Oblong or lozenge-shaped bodies, very sharp teeth, and bizarre markings are among the physical characteristics of members of this family. However, the most distinctive feature that these fish have is what gives them their common name.
Their relations, filefish, differ in that they are unable to lock the first dorsal spine into an upright position. They have extremely rough skin and are known by the popular alternative name of “leather-jackets.”
The “Trigger” Spine
The name triggerfish is very descriptive – the “trigger” is part of the mechanism that locks the dorsal fin into the upright position. This is either to prevent the fish from being swallowed by a predator or to help wedge it in a crevice from which it cannot be moved, until it releases the trigger to lower the fin. When purchasing a triggerfish, don’t refuse to buy it on the grounds that its pelvic fins have broken off, as it doesn’t have any.

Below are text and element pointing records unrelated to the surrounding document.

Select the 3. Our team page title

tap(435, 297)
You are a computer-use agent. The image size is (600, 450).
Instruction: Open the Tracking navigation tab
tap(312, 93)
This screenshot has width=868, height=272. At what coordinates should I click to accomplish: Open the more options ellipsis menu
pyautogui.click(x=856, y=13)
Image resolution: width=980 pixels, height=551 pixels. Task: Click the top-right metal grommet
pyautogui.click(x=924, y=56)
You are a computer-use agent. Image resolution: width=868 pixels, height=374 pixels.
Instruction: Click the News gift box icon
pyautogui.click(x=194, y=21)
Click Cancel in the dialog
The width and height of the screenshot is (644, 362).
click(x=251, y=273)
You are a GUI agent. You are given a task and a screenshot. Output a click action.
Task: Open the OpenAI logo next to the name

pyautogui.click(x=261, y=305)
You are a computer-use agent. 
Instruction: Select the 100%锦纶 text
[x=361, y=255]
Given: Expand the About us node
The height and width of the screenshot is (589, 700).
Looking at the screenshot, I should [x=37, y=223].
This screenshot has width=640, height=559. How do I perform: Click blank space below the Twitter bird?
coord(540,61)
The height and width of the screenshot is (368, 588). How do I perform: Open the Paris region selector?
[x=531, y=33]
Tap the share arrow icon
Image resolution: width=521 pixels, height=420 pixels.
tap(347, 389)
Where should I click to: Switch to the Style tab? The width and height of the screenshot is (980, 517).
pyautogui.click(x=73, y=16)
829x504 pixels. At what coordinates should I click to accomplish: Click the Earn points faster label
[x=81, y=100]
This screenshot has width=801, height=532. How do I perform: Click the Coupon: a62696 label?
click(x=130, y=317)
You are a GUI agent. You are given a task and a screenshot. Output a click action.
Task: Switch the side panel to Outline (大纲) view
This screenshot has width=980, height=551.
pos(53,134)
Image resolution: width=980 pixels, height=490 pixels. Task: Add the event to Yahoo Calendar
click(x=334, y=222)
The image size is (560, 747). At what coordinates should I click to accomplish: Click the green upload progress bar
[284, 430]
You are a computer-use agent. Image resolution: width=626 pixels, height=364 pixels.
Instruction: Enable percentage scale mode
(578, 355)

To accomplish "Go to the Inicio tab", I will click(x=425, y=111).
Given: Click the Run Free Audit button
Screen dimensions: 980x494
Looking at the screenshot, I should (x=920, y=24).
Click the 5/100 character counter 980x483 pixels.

Triggerfish are both solitary and territorial which, in terms of aquarium culture, means that they need space if quarrels are to be avoided between similar species. As well as needing space, they also require retreats and places to rummage in. Make sure the aquarium decorations are fixed firmly in place as these fish will attempt (and usually succeed) in rearranging the substrate and other “fixtures and fittings” if they got a chance.
They will assume that anything is good to eat and will attempt to chew at it, so their inclusion in a mixed fish and invertebrate collection is not a good idea. Because triggerfish are not fussy feeders, this makes feeding unproblematic, but take care their sharp teeth don’t have a chance to get a taste of you when maintaining the aquarium.
The clown trigger tends to become aggressive and requires plenty of well-anchored retreats. It is omnivorous and needs a tank on its own (36 gallons at least), or with other large fish. In the wild, it can reach 20 inches in length. However, in captivity, it is usually 4.5 inches long. The optimum water temperature is about 79°F.